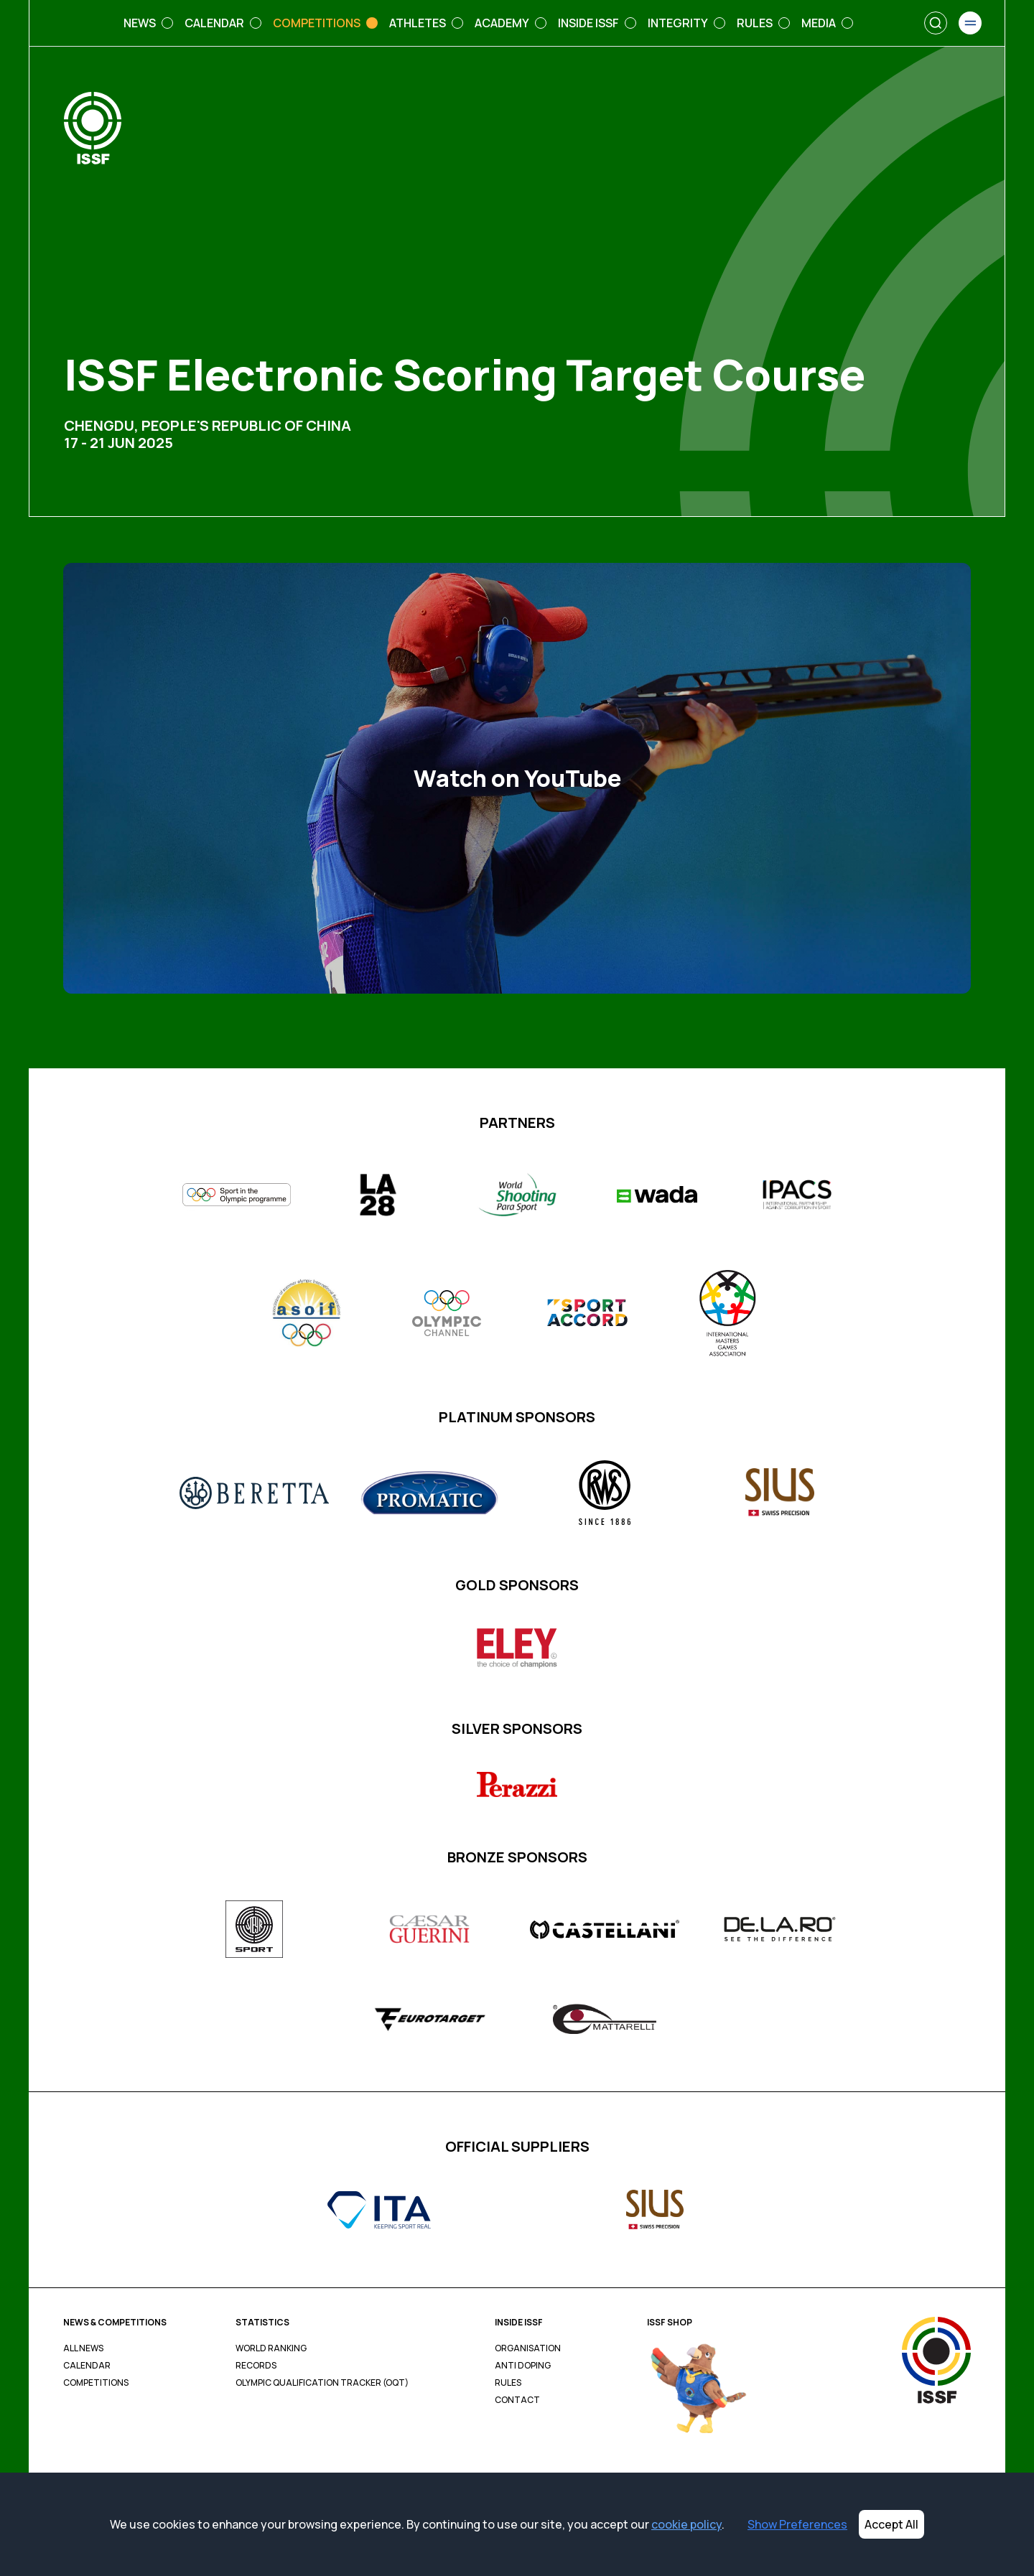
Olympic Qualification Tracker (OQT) (322, 2383)
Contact (517, 2400)
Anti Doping (523, 2365)
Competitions (96, 2383)
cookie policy (686, 2524)
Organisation (528, 2348)
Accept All (891, 2524)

▶ **Task objective**
Between the row containing "Competitions (96, 2383)" and the last row, inclusive, repeat each row with "cookie policy" switched to "privacy policy" and everything else kept the same.

▶ **Task response**
Competitions (96, 2383)
privacy policy (686, 2524)
Organisation (528, 2348)
Accept All (891, 2524)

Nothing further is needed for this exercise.